その至福に溺れてしまったら、いつかきっとそれを欲しない時がくる・・・
「絶対」や「永遠」だと一時はたしかに感じていた彼女に対する想いですら、やがては冷めていったように。
情熱なんてものは所詮自分の中にはないのだと、突き落とされることが何よりも恐ろしかった。
(こんな風に変わることもできるんだな、人は)
今では湧きあがる感情に翻弄されるばかりで、それはこの年になって初めて経験するような、そんな甘かったり苦かったり、
自身でも笑ってしまいそうなくらい青少年のような感情だから困ってしまう。(それと比例するようにとても可愛い恋人には
お見せできないドロドロしたものもいっぱいあるけれど、ね)
知らなかったことも、気づかなかったものも、ジャンといれば。
「俺は、ちゃんと人だったんだね」
嘆くつもりも、過去の自分の生き方を後悔するつもりもない。その言葉からそんな感情が含まれていないことは、ジャンにも分かった。
だから、また考え込んでやがったな、とだけ零すだけに留まった。
ベルナルドの腰に回し、絡めていた指先をゆっくりと解く。
ジャンの次の行動が分からずに少し瞳を揺らして覗きこんできた男を安心させる笑みを浮かべると、前へと回り、ベルナルドと
視線をしっかりと絡ませたまま、背だけは高いくせに細いラインの体へともう一度身を寄せる。
「何を言ってんだか。アンタは、ここにいるだろうが・・・ずっと」
長い指先が、ベルナルドの胸元をなぞる。心臓にあたりを触れるように、何度も行きかうその動きは、とても優しかった。
「CR:5と・・・俺と・・・生きてるだろ」
「・・・あぁ」
「アンタが寒さに気づかないで凍えてる時はこうして温めてやるから、安心しろ」
変わりたくても、変われない。
変わらずにいたくても、変わっていく。
それが世界であり、人であると、そう思っていた。
窓の外に広がる景色。あの灯りが明日にはあっさりとなくなるように。
いくら願ったって、やがては訪れる夜という闇のように。
それでも、きっと。
「お前だけが、俺の光だ」
これだけは変わらない。一片の迷いも、曇りもなく。
言葉にしてみたら、何とも頼りない、存在しないだろうと思っていた「絶対」や「永遠」というべきものだ。

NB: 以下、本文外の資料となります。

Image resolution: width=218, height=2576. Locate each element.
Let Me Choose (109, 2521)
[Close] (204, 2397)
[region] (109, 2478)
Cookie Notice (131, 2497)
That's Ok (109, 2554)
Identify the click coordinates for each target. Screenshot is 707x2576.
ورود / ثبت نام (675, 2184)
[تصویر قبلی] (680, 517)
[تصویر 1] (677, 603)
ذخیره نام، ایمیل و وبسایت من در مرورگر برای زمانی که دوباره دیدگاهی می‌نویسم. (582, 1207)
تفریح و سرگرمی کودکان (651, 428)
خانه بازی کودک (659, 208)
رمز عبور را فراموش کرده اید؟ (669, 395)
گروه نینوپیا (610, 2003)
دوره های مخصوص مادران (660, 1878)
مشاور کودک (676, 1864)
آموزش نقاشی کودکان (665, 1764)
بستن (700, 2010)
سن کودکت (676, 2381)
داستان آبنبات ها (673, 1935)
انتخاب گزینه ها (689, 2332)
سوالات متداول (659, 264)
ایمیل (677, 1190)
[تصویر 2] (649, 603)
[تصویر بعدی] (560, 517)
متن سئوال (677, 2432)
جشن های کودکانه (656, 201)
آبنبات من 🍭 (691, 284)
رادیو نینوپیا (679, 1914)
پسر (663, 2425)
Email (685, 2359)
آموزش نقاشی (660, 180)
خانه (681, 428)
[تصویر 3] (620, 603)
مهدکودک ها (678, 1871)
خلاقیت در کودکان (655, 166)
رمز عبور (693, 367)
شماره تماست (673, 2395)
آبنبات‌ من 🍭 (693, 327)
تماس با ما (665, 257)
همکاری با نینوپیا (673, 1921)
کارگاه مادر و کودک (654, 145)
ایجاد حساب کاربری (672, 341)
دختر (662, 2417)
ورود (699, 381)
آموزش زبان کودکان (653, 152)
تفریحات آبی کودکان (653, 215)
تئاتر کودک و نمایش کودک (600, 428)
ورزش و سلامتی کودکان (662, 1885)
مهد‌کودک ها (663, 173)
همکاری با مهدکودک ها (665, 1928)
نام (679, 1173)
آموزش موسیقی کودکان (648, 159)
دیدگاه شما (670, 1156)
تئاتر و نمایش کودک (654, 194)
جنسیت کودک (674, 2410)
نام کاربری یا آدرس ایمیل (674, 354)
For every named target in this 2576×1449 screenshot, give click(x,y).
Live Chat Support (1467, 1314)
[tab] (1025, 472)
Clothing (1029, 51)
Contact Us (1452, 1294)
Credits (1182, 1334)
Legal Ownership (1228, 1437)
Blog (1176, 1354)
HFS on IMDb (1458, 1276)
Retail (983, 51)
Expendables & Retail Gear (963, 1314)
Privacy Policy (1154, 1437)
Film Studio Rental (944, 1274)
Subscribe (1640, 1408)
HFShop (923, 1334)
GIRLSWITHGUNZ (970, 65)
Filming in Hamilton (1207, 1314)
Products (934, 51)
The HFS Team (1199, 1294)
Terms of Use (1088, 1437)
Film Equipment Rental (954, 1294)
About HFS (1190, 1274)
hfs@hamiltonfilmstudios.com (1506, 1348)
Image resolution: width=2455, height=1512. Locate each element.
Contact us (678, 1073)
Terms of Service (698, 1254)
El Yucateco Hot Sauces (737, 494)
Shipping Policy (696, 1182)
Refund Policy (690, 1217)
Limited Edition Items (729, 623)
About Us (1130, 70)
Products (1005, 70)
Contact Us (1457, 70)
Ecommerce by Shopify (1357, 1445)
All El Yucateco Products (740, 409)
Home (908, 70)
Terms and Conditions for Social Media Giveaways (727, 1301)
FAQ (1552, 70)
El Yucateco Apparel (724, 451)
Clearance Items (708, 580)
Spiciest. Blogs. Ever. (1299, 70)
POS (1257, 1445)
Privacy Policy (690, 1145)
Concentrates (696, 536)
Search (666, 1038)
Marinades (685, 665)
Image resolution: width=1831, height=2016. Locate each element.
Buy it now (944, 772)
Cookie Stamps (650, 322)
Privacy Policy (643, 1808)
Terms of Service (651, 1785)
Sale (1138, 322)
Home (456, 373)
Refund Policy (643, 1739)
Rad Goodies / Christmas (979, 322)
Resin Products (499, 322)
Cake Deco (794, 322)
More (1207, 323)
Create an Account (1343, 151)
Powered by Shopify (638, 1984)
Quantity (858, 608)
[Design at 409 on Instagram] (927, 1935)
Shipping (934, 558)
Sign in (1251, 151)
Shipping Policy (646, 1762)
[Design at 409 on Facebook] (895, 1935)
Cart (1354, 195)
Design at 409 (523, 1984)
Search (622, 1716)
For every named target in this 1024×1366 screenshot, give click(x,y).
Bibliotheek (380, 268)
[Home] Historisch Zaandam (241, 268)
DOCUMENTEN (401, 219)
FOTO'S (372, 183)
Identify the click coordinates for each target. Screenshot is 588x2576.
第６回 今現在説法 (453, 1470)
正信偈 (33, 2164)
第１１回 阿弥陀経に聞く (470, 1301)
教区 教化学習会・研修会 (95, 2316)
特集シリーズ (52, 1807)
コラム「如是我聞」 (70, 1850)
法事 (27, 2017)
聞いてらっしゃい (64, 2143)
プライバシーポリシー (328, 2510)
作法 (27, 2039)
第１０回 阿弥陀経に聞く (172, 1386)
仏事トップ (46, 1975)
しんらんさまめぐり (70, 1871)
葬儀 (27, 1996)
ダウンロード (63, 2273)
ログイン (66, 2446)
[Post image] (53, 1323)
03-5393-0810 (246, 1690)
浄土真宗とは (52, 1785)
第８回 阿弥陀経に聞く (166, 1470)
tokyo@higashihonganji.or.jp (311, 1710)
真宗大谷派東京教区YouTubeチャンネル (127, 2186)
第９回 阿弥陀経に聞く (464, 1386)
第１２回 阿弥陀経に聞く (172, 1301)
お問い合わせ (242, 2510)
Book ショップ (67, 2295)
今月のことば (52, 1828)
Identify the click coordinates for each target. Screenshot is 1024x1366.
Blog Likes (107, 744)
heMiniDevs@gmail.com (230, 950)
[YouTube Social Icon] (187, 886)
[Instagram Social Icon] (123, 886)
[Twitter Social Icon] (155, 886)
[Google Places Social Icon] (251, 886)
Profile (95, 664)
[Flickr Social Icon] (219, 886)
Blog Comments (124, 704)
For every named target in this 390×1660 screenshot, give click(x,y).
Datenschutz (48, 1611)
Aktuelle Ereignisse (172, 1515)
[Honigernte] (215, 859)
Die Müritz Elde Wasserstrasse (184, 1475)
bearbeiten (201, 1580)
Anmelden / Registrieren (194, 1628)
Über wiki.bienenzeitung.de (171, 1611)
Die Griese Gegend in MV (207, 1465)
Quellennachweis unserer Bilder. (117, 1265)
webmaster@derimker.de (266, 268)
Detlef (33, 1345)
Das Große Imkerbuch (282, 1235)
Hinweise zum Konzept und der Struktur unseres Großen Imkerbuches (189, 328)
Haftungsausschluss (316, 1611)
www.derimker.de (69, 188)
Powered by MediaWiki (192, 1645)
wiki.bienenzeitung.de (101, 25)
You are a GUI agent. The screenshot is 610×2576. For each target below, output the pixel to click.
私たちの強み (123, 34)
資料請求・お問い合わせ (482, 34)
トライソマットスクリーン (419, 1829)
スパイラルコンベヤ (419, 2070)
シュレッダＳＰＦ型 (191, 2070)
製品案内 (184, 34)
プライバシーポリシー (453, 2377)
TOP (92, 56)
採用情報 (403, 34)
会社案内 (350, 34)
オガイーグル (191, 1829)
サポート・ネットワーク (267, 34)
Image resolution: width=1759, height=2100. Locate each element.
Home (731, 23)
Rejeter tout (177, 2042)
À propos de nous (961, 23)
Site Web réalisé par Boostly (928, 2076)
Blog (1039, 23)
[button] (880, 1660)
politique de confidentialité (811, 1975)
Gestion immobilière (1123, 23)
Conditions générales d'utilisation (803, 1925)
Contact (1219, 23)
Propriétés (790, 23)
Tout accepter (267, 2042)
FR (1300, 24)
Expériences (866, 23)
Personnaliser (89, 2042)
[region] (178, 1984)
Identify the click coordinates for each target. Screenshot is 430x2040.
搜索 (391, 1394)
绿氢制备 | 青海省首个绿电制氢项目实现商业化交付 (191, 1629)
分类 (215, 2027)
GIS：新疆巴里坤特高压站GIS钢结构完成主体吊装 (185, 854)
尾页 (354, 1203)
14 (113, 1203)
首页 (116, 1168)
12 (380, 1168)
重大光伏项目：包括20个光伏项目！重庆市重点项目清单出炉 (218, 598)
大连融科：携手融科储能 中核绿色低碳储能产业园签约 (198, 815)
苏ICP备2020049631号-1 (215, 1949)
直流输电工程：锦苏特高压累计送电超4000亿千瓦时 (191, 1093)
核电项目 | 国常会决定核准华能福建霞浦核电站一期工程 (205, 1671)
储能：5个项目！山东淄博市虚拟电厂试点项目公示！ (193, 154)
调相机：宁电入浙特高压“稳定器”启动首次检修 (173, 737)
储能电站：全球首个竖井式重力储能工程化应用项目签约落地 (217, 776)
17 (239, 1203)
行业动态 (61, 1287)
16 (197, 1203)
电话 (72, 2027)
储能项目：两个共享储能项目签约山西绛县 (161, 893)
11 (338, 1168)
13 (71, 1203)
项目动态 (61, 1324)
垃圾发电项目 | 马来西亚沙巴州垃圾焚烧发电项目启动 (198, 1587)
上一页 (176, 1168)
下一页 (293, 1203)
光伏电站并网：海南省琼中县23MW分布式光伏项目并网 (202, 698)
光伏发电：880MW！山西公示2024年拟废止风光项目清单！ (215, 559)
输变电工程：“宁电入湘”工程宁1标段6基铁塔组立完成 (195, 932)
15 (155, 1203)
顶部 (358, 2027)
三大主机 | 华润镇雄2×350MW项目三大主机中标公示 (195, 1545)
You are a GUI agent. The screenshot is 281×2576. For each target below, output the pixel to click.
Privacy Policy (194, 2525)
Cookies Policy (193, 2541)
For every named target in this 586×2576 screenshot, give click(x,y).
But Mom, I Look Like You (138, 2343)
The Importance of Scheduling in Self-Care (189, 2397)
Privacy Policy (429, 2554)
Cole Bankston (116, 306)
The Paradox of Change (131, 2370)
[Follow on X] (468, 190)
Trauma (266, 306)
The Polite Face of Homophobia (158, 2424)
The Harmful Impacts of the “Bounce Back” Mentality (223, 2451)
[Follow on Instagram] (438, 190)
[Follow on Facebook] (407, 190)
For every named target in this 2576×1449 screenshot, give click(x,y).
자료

ジャンの白い肌に、少しだけ赤みが差す。小さく笑うと、背伸びをして、薄らと目を開けたままキスをくれる。
あっさりと離れていこうとするその温もりをまだ味わいたくて、足りなくて、小さな唇に今度はこちらからキスをしかければ、
驚きと共にいつもの笑みの形になって、答えてくれる。
「―――ぁ、は・・・・」
ゆっくりと唇を離せば、甘い声を漏らした恋人の薄らと潤んだ瞳とぶつかって。
「Buon Anno」
耳元でそう囁けば、鮮やかに、何よりも美しく微笑んでくれる。
この光だけは消えることはない。
そして、自分の中にある情熱も、きっと。